Computer kids pusd

Fourth-grade students using a computer at JRE. The district has 3,500 Chromebooks and needs to replace at least 2,000, which are nearing their “end of life.”

Addictions can be exciting.

And costly.

Witness education’s evolving addiction to computers and the internet.

Payson schools have grown increasingly dependent on computers hooked up to the internet to administer tests, replace textbooks, show instructional videos, update curriculum, assign homework and do group projects.

But it’s expensive: As in $300,000 a year, every year, from now on, a sobered Payson School Board learned this week in a budget study session.

But schools have little choice, Payson Unified Director of Technology Victoria Andrews told the board.

“These items are critical in terms of why we show up every day — the kids. Everything is based on our network and our server infrastructure,” said Andrews.

Just since January, the number of documents created on the district’s system has increased 227 percent, said Andrews.

Unfortunately, these days, computers and servers and other hardware literally become obsolete every five years. The companies that make servers and Chromebooks and other equipment only provide software upgrades and patches for about five years.

In part, that’s because of the breakneck pace of technological change — with every generation of computers needing faster processors and more storage to handle the increasingly complex software.

But it also reflects a new reality: Hackers have learned to lock schools and towns out of their own computer systems and demand ransom to restore control.

That already happened to schools in Flagstaff and Camp Verde. They both tried to fix their own systems and suffered major headaches and costs as a result, said Andrews. The lurking hackers seeking ransom have made it much too risky to keep using equipment beyond the date manufacturers cut off support and patches.

“If hardware died on us or was exploited — the manufacturer is no longer accountable,” said Andrews. “The potential for loss of support on some of this hardware is serious. Everything is based on our network and server infrastructure — down to the phones for both security and instruction. Unfortunately, it’s not plug and play,” so if the servers change, everything changes. “It’s like your iPhone 4 case won’t fit on your iPhone 9.”

In the old days, schools would buy computers and software and use them for a decade. These days everything expires — and new operating systems often can’t use the old software.

But now the district faces the “end of life” date not only for its servers, but for many of the 3,500 Chromebooks students and teachers use in classrooms. Each Chromebook costs about $300, which includes the license to use the array of software accessed online to make the things work.

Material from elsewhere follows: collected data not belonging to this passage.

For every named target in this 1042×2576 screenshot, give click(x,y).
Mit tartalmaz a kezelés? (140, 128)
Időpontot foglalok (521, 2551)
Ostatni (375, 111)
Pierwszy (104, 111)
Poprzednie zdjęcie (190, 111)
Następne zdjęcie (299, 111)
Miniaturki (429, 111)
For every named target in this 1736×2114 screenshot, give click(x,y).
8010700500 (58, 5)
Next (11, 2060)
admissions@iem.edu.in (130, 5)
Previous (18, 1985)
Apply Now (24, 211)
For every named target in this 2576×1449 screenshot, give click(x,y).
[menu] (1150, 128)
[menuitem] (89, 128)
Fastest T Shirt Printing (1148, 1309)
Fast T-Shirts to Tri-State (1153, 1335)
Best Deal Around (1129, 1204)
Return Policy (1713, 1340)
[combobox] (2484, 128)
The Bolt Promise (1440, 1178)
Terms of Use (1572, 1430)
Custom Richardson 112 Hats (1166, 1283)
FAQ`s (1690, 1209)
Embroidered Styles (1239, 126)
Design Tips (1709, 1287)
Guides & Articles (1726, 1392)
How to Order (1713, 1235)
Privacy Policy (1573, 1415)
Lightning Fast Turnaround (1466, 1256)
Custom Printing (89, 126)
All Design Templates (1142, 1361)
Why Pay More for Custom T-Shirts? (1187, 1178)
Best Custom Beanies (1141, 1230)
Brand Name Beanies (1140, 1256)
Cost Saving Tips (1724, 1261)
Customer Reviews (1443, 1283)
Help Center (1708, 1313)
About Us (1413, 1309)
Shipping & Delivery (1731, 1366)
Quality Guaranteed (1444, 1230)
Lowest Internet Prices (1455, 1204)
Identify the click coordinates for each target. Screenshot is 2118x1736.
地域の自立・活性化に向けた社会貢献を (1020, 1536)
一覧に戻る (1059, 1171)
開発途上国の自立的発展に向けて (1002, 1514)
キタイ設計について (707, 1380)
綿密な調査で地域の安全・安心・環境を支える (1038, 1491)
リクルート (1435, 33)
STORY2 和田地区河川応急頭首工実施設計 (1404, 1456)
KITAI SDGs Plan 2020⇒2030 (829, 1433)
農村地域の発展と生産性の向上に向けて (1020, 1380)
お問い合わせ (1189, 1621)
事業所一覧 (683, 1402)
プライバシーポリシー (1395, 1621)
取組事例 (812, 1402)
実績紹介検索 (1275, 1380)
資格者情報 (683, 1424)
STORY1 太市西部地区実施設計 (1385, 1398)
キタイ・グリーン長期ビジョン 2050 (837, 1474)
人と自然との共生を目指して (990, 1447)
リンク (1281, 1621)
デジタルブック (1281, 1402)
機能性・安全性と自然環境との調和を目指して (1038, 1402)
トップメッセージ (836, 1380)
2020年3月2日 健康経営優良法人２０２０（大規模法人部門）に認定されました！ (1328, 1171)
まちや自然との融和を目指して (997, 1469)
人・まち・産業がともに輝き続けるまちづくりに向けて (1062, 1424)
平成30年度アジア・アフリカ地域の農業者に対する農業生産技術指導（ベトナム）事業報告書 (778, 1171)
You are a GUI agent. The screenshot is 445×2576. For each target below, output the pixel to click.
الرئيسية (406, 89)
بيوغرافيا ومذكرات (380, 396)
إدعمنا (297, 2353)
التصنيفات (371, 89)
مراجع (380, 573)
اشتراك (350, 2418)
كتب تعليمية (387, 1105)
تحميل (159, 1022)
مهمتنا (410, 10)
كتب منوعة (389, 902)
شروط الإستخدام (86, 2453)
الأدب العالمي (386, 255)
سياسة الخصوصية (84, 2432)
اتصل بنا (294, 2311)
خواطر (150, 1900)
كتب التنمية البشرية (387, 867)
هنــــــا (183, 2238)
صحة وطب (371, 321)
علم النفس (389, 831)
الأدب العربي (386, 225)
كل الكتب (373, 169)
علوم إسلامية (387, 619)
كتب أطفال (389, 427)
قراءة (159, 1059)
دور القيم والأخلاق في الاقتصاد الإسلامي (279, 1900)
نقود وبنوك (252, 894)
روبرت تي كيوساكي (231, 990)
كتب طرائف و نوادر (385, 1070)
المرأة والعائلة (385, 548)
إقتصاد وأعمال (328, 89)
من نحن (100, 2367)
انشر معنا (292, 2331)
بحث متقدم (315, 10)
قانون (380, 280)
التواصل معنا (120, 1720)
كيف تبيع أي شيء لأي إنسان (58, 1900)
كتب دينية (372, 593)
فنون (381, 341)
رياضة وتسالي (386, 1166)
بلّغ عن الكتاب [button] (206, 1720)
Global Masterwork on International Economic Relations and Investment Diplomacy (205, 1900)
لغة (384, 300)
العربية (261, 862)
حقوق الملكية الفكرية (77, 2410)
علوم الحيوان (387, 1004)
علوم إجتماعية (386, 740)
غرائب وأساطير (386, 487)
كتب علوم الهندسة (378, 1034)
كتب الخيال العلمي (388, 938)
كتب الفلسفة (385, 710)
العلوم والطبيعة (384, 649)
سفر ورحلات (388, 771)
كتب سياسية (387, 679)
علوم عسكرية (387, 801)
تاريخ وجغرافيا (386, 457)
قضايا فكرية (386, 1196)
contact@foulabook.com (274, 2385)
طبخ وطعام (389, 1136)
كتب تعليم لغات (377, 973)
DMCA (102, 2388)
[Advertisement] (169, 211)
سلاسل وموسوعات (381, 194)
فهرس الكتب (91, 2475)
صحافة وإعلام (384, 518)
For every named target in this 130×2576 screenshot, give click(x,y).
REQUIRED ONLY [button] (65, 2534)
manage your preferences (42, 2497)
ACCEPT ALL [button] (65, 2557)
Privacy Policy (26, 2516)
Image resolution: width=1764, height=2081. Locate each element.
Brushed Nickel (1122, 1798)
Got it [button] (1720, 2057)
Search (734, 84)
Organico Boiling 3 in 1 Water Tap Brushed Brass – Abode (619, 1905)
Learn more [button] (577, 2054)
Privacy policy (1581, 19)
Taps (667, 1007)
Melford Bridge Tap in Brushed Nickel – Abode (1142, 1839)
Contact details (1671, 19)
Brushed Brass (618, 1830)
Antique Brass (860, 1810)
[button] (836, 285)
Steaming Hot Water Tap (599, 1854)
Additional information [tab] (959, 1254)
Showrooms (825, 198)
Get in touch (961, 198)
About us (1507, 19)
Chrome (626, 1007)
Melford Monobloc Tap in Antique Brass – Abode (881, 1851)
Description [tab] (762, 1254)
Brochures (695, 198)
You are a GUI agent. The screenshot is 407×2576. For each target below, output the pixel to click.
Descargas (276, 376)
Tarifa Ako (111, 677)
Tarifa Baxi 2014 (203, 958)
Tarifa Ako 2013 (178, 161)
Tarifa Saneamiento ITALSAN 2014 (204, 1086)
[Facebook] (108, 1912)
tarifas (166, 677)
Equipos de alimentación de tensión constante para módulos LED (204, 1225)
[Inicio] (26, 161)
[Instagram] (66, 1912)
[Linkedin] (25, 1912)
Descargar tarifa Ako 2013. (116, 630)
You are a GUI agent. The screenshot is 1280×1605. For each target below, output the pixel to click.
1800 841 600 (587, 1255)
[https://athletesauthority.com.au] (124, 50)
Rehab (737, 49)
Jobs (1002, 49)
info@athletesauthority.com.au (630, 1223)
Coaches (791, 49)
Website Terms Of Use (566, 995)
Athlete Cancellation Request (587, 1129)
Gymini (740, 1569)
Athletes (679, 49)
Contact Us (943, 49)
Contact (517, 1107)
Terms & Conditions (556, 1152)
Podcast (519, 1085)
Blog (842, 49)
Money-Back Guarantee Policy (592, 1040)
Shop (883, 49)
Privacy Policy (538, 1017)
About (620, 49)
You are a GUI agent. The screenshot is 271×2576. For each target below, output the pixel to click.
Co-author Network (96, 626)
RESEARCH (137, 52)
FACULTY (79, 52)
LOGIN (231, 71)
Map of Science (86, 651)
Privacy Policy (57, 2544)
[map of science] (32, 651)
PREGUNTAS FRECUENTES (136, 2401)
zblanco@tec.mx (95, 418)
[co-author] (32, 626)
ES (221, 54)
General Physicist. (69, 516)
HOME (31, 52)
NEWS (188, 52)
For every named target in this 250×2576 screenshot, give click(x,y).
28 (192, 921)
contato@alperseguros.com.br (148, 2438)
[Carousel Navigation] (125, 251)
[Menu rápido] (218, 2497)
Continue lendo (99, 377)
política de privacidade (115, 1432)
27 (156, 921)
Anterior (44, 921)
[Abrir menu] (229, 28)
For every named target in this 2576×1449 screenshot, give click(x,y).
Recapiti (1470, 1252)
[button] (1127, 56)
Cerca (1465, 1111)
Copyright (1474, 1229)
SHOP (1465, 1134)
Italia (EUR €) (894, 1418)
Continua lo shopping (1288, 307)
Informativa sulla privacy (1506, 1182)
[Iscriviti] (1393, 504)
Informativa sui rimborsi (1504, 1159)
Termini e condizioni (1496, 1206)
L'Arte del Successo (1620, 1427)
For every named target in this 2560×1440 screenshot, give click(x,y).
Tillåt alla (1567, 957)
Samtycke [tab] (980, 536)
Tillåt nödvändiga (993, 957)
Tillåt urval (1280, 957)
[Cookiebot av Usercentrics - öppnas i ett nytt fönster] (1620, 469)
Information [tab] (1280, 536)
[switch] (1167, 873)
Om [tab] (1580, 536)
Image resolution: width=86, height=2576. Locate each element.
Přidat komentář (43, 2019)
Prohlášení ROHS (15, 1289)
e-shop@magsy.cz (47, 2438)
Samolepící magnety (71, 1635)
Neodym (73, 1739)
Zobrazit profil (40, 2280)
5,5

The district needs about $335,000 to replace the aging servers. It also needs to replace at least 2,000 of its Chromebooks, nearing their own “end of life” support from the manufacturer, said Andrews at a study session on Monday to prepare the school board for looming budget decisions. The technology needs merited early discussion so the district can order the equipment it needs — which won’t arrive for about three months. The technology department can then install the new equipment over the summer.

Last year, the district spent about $50,000 updating its technology, including buying Chromebooks, computers and servers. But it wasn’t nearly enough. The bill for upgrades threatens to balloon rapidly.

So Andrews recommended the district instead spend $300,000 a year leasing equipment so everything remains up to date and secure from hackers.

Andrews said computers have gone from being a luxury to a necessity — whether it’s taking the standardized tests on which the state bases school grades or updating the now digital textbooks students study on their Chromebooks.

“It’s not a luxury anymore — there’s a digital component to the math and English curriculum and we use our fleet of Chromebooks to do all our testing.”